▸ **Task directions**: Write out the entries exactly, pictures excluded.

▸ **Source material**:
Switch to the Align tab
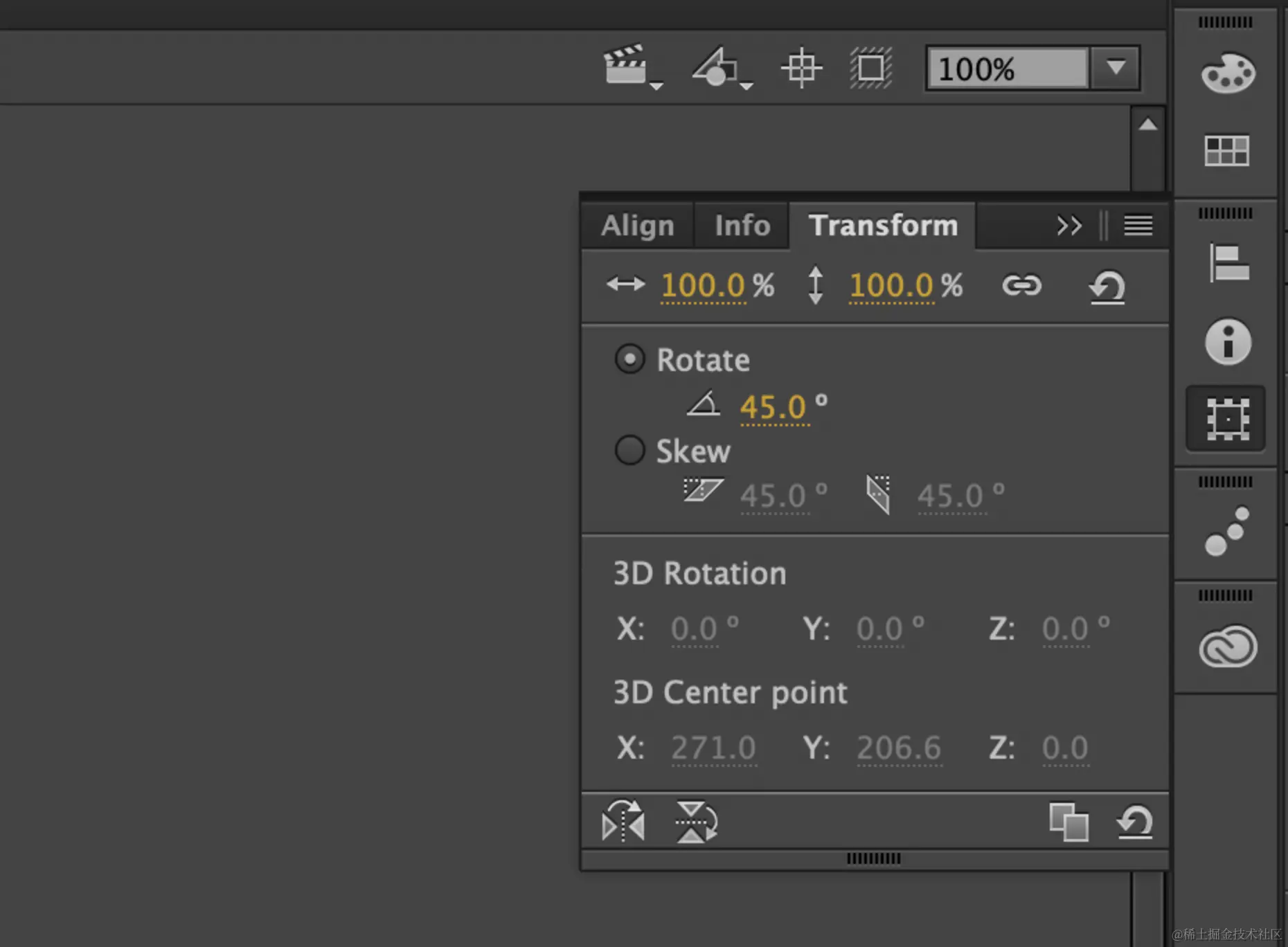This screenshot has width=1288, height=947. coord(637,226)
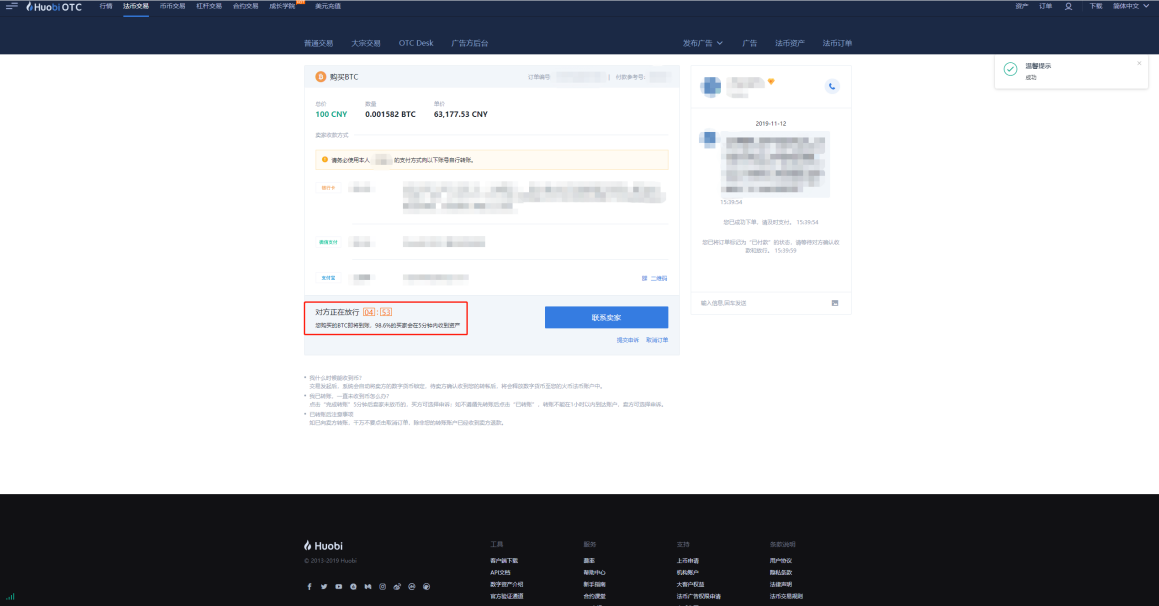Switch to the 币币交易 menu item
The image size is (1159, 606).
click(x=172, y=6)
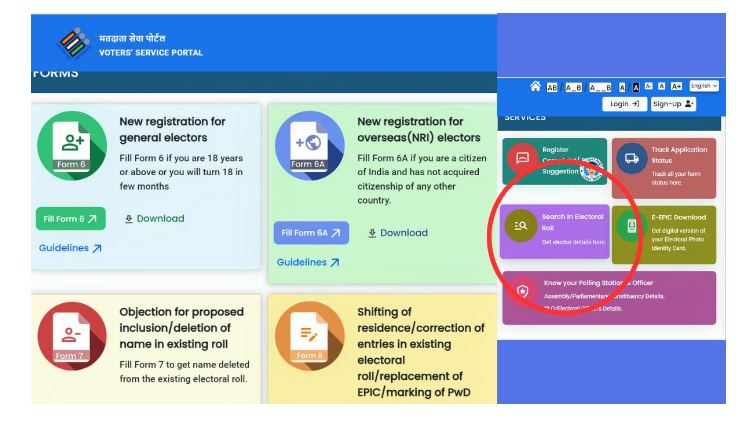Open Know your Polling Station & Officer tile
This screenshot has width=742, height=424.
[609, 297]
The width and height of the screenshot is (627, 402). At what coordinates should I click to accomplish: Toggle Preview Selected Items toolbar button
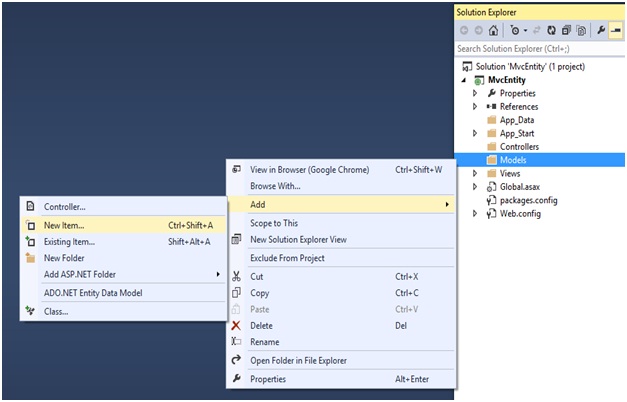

▸ **Solution for this task**:
Switch to the Align tab
This screenshot has width=1288, height=947. coord(637,226)
Switch to the 币币交易 menu item
The image size is (1159, 606).
click(x=172, y=6)
Open Know your Polling Station & Officer tile
This screenshot has width=742, height=424.
[609, 297]
The width and height of the screenshot is (627, 402). At what coordinates should I click to accomplish: Toggle Preview Selected Items toolbar button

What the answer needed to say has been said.